And as the use of forgivable notes continues to expand, so too does industry ‘innovation’ to differentiate on the value of their forgivable notes. For instance, breaking from tradition, LPL is now paying forgivable note money calculated on basis points on AUM rather than trailing-12-month GDC. Still, though, how much LPL will offer as a forgivable note is siloed, paying higher amounts on those assets that are most long-term profitable (advisory assets held in brokerage accounts that provide recurring revenue), and lesser amounts to lower profit assets such as mutual funds and variable annuities held direct at the product vendor (with less recurring revenue and/or more transactional clients). As LPL is a trend leader, the forgivable note amount based on profitability rather than production, with a skew towards recurring revenue over transactional brokers, is starting to expand to other broker-dealers as well, reflective of the overall industry shift that values recurring-revenue AUM fees at nearly twice the valuation of one-time commission-based business.
Broker-Dealer Profit Centers That (More Than) Recover the Cost of Offering Forgivable Note Recruiting Bonuses
While the particular nature and structure of the forgivable note has continued to evolve, a function of both regulators cracking down on the more perverse conflicts of interest embodied in forgivable notes in the past (e.g., requirements to sell a certain amount of proprietary product, or potential ‘undue’ pressure to maintain or increase production), and the shifting nature of the broker-dealer model itself from commissions to fees, the fundamental approach remains the same: some broker-dealers provide upfront recruiting incentives to entice brokers to join the firm, which the broker-dealer does because it knows it can more than “make back” those upfront payments from the recruited broker and their clients over time. (As usual, there’s no such thing as a free lunch!)
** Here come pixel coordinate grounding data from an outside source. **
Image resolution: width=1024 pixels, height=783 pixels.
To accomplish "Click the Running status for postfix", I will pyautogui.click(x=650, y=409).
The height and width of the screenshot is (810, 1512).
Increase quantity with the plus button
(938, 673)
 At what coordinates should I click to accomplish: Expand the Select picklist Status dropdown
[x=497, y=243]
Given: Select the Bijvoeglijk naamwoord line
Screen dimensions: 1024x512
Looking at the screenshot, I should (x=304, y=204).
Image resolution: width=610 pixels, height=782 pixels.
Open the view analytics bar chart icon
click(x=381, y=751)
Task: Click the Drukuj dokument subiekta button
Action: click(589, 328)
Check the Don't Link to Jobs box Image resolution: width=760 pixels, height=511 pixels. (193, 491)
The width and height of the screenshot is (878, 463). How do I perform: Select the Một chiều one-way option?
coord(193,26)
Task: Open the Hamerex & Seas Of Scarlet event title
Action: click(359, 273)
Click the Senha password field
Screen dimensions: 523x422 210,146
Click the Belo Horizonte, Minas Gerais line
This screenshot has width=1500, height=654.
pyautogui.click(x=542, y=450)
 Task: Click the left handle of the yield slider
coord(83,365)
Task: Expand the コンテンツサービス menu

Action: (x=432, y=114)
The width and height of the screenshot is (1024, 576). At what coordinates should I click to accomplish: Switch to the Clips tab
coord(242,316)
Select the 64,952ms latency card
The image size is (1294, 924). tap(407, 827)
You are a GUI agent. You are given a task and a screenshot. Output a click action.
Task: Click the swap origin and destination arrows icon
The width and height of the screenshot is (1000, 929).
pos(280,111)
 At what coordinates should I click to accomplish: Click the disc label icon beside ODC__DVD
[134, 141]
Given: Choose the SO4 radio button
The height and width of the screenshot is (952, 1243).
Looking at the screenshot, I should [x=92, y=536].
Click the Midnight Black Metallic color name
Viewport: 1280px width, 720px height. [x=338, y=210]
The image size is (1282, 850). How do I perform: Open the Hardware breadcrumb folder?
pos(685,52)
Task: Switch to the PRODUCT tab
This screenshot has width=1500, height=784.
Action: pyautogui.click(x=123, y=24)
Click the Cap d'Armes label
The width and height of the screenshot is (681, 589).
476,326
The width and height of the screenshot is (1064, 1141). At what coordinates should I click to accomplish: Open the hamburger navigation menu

In practice, the primary “profit centers” of broker-dealers today, that serve to recover the cost of providing forgivable note recruiting bonuses, include:
- Brokerage Account Transaction Charges: The “original” broker-dealer model was to generate revenue by providing brokerage services, and in a world where many independent broker-dealers are simply layered on top of a third-party custody/clearing firm, “marking up” those brokerage services are still a profit center for many broker-dealers. For example, postage and handling fees in a brokerage account costing $1 to the broker-dealer are marked up to $3 or more. Ticket charges on ETF trades cost the broker-dealer $7 – 9, but they charge the client $15 or more. Markups on systematic withdrawal and deposit charges, dollar cost averaging charges, inactive account fees, IRA custodial fees, and other nickel-and-diming fees make assets held in a brokerage account much more profitable for broker-dealers. There is a growing push for advisors to move direct mutual funds and variable annuities into a brokerage account. In turn, this means that broker-dealers miss out on a layer of profit center within brokerage accounts if products are held direct; accordingly, it is perhaps not surprising that Avantax recently notified their advisors that they will be charging the advisor $60 for every mutual fund held direct at the product company(effectively making up for some of the otherwise lost revenue).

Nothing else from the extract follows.